First, you call the WDConvertDOCMToDOCX method, passing in a reference to the Word 2007 document. Then, you create a WordprocessingDocument object from the input document, representing the Open XML File Format package. Next, call the ChangeDocumentType method of the WordprocessingDocument object to change the type of the document from a macro-enabled file to the default document format, which does not have macros enabled.

wdDoc.ChangeDocumentType(WordprocessingDocumentType.Document)

The procedure then loops through the extended parts in the package and tests for parts that have a VBA reference. The procedure then adds all parts that include a VBA reference to a list of parts to delete.

For Each part As ExtendedPart In wdDoc.MainDocumentPart.GetPartsOfType(Of ExtendedPart)()
   If (part.RelationshipType = vbaRelationshipType) Then
      partsToDel.Add(part)
   End If
Next part
wdDoc.MainDocumentPart.DeleteParts(partsToDel)

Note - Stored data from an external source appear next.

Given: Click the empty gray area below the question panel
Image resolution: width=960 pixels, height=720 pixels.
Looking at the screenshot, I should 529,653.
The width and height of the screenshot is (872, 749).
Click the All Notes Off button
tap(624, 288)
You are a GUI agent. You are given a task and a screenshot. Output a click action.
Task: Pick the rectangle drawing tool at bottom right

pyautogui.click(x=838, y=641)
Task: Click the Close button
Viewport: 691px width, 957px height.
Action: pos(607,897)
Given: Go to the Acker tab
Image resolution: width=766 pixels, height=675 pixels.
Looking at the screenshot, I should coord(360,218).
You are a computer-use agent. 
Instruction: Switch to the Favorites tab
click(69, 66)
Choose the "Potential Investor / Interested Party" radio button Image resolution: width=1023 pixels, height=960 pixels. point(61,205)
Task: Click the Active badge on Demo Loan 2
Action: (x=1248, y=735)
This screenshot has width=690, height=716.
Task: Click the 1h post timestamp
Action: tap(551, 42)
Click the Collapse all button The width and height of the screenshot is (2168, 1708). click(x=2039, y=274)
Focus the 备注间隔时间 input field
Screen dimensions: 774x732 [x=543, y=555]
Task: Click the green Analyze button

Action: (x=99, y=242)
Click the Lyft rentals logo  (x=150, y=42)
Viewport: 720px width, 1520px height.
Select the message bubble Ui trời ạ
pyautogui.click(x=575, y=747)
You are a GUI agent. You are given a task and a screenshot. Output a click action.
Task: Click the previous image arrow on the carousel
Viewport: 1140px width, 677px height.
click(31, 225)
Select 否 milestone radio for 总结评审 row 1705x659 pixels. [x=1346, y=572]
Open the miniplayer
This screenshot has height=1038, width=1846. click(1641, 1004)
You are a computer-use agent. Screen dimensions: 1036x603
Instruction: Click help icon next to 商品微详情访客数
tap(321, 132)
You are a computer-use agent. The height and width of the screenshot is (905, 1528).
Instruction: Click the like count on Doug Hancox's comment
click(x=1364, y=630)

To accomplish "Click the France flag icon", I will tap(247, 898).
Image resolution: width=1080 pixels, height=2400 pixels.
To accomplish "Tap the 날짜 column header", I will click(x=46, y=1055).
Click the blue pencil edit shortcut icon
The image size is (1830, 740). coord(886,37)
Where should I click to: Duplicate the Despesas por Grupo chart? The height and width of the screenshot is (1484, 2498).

The parts are deleted by calling the DeleteParts method of the main document part. Finally, the name of the original document is changed to reflect its updated type.

Retrieving Core Document Properties

In the following code, you retrieve the value of a core property contained in the core properties part (core.xml) in a document.

Public Function WDRetrieveCoreProperty(ByVal docName As String, ByVal propertyName As String) As String
   ' Given a document name and a core property, retrieve the value of the property.
   ' Note that because this code uses the SelectSingleNode method, 
   ' the search is case sensitive. That is, looking for "Author" is not 
   ' the same as looking for "author".

   Const corePropertiesSchema As String = "http://schemas.openxmlformats.org/package/2006/metadata/core-properties"
   Const dcPropertiesSchema As String = "http://purl.org/dc/elements/1.1/"
   Const dcTermsPropertiesSchema As String = "http://purl.org/dc/terms/"
   Dim propertyValue As String = String.Empty
   Dim wdPackage As WordprocessingDocument = WordprocessingDocument.Open(docName, True)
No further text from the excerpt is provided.